• [Instructions]
(a) In the donepezil cost-effectiveness abstract, for how many years were the simulated individuals followed?
(b) Repeat the stretch of the donepezil cost-effectiveness abstract from "Getsios, D., Blume, S., Ishak, K.J." through "and simulation techniques.", changing "cholinesterase inhibitors" to "anti-dementia drugs".

• [Document excerpt]
################

Getsios, D., Blume, S., Ishak, K.J. et al. Pharmacoeconomics (2010) 28: 411. doi:10.2165/11531870-000000000-00000
Background: Recommendations in the UK suggest restricting treatment of Alzheimer’s disease with cholinesterase inhibitors, on cost-effectiveness grounds, to patients with moderate cognitive decline. As the economic analyses that informed these recommendations have been the subject of debate, we sought to address the potential limitations of existing models and produce estimates of donepezil treatment cost effectiveness in the UK using the most recent available data and simulation techniques.
Methods: A discrete-event simulation was developed that predicts progression of Alzheimer’s disease through correlated changes in cognition, behavioural disturbance and function. Patient-level data from seven randomized, placebo-controlled donepezil trials and a 7-year follow-up registry provided the basis for modeling longitudinal outcomes. Individuals in the simulation were assigned unique demographic and clinical characteristics and then followed for 10 years, with severity of disease tracked on continuous scales. Patient mix and costs were developed from UK-specific literature. Analyses were run for severity subgroups to evaluate outcomes for sub-populations with disease of mild versus moderate severity from both a healthcare payer and societal perspective. All costs are reported in £, year 2007 values, and all outcomes are discounted at 3.5% per annum.
Results: Over 10 years, treatment of all patients with mild to moderate disease reduces overall direct medical costs by an average of over £2300 per patient. When unpaid caregiver time is also taken into consideration, savings increase to over £4700 per patient. Compared with untreated patients, patients receiving donepezil experience a discounted gain in QALYs averaging 0.11, with their caregivers gaining, on average, 0.01 QALYs. For the subset of patients starting treatment with more severe disease, savings are more modest, averaging about £1600 and £3750 from healthcare and societal perspectives, respectively. In probabilistic sensitivity analyses, donepezil dominated no treatment between 57% and 62% of replications when only medical costs were considered, and between 74% and 79% of replications when indirect costs were included, with results more favourable for treatment initiation in the mild versus moderate severity stages of the disease.

################

• [Available data]
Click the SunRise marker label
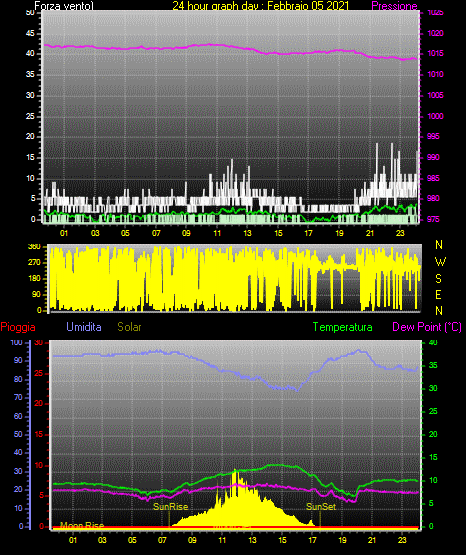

################

• [Results in order]
(a) 10 years

(b)
Getsios, D., Blume, S., Ishak, K.J. et al. Pharmacoeconomics (2010) 28: 411. doi:10.2165/11531870-000000000-00000
Background: Recommendations in the UK suggest restricting treatment of Alzheimer’s disease with anti-dementia drugs, on cost-effectiveness grounds, to patients with moderate cognitive decline. As the economic analyses that informed these recommendations have been the subject of debate, we sought to address the potential limitations of existing models and produce estimates of donepezil treatment cost effectiveness in the UK using the most recent available data and simulation techniques.